* Work instructions: Reproduce the items beginning at the line that has "Click the A/B test flask button" and stopping after the line that has "Click the Product Drawing (mm) heading", keeping the requests, and add 75 to every coordinate in the answers. Omit the pictures.

* Given entries:
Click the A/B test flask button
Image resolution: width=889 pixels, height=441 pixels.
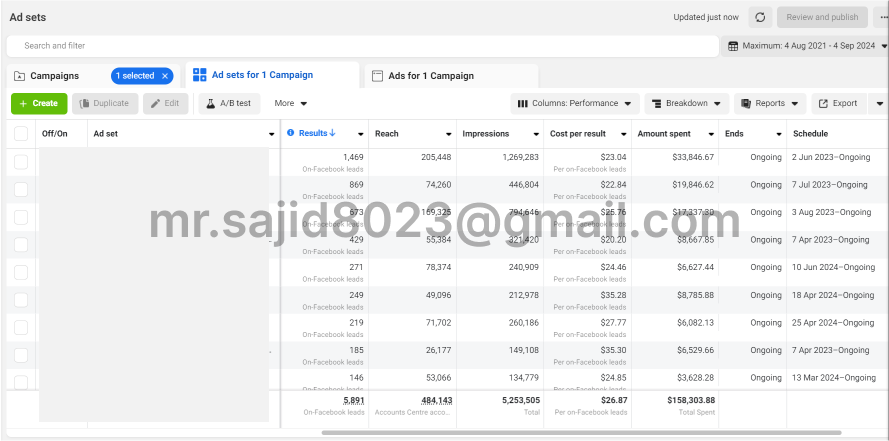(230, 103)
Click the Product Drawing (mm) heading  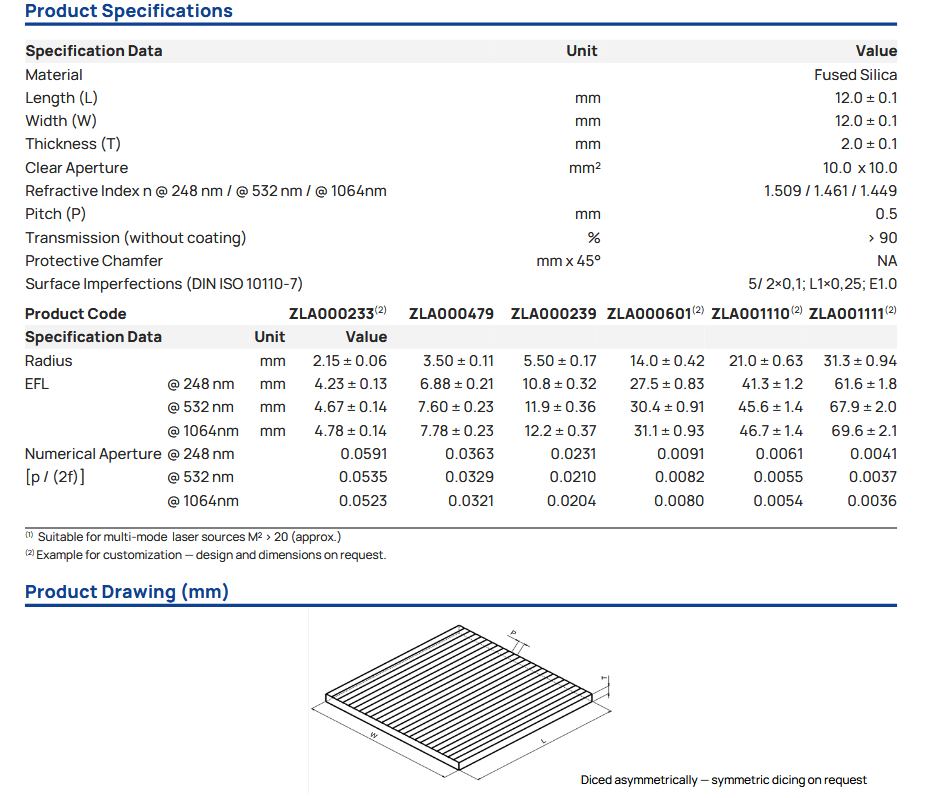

==

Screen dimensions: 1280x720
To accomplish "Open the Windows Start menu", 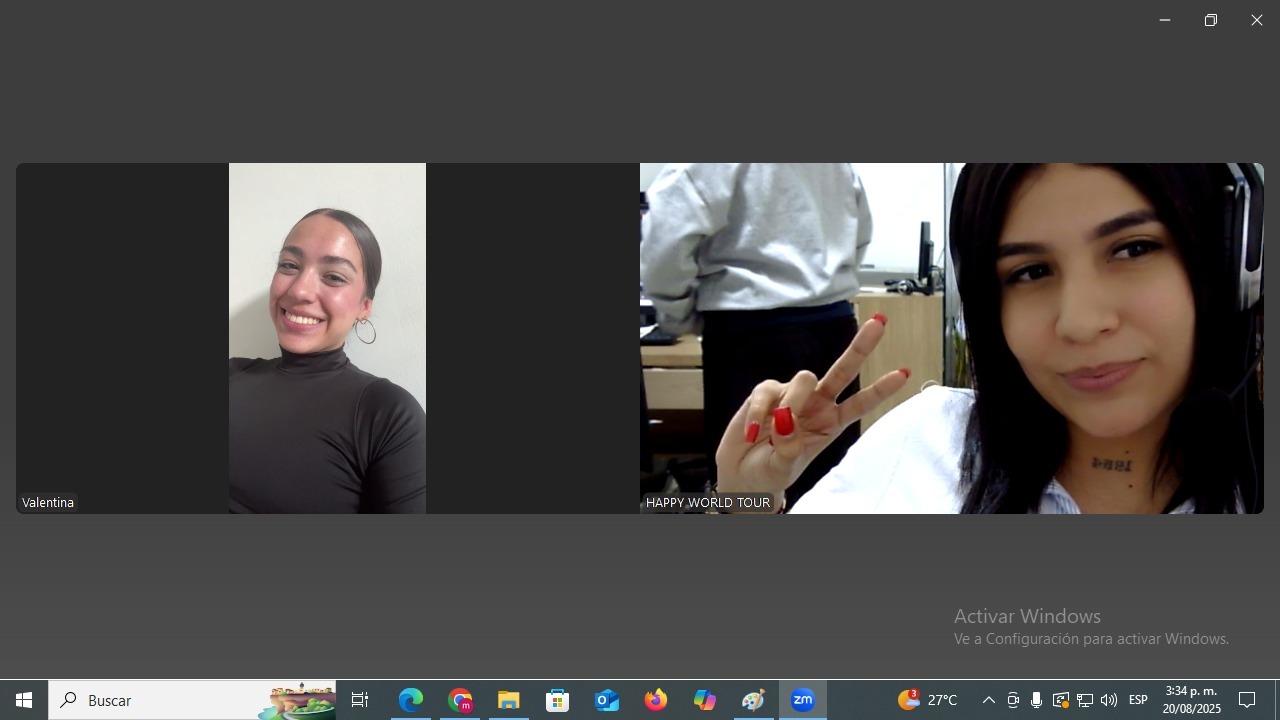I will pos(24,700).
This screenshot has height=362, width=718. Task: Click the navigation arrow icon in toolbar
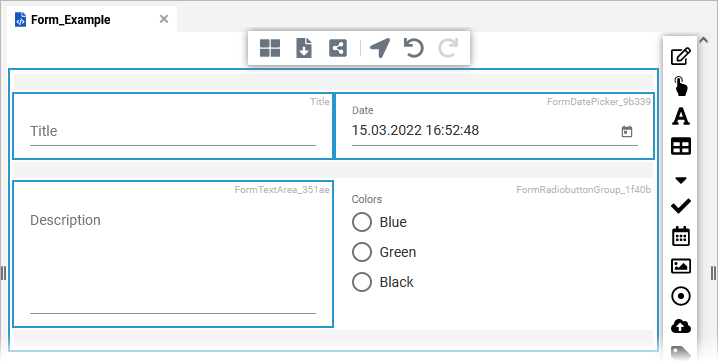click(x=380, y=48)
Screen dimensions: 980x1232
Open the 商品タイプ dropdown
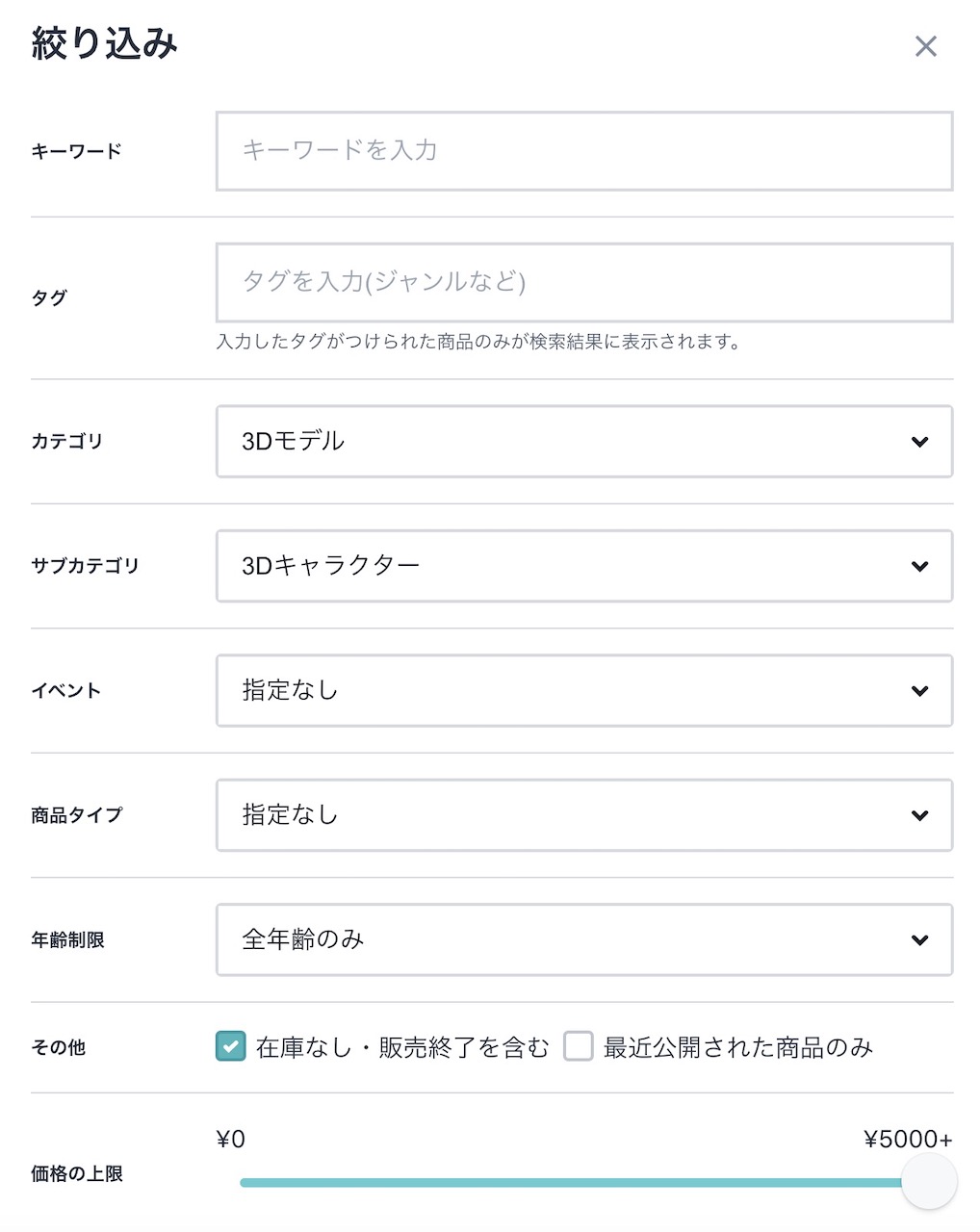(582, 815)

* The output:
Click the A/B test flask button
Image resolution: width=889 pixels, height=441 pixels.
(305, 178)
Click the Product Drawing (mm) heading  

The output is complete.